ACTION ITEM — For every line in the records below that holds "accomplish", make a copy.

DATA SUPPLIED —
------------------------------
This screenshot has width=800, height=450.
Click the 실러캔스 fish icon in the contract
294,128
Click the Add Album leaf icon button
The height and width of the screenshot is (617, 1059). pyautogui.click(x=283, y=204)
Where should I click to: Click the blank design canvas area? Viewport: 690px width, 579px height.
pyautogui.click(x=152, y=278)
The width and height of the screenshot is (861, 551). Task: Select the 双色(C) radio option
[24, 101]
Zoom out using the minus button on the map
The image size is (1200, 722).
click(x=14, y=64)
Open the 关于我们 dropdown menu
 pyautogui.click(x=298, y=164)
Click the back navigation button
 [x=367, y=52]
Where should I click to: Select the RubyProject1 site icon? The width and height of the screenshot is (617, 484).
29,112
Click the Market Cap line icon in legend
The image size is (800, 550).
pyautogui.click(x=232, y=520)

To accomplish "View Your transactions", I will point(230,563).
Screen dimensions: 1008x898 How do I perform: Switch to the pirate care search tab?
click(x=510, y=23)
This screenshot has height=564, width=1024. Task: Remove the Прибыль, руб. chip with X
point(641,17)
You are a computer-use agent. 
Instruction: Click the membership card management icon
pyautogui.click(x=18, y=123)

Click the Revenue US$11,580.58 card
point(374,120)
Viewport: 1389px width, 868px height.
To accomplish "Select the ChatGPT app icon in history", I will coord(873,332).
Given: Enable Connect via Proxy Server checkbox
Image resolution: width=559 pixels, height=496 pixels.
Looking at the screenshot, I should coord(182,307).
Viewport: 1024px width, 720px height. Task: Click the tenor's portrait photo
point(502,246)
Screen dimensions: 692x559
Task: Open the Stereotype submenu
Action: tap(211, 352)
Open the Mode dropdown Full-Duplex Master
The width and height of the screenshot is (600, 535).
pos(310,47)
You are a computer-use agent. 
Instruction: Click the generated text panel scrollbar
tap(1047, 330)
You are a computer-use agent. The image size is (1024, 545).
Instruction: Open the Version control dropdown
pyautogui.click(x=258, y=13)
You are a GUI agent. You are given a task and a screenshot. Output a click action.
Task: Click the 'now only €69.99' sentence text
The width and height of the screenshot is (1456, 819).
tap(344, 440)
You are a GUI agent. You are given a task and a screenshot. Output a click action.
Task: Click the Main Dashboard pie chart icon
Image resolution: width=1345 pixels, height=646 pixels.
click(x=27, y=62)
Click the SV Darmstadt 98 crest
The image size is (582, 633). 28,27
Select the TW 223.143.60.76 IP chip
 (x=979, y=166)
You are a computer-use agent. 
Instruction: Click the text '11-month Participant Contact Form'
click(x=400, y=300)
------------------------------
COMPLETED EXERCISE —
To accomplish "View Your transactions", I will point(230,563).
To accomplish "Select the ChatGPT app icon in history", I will coord(873,332).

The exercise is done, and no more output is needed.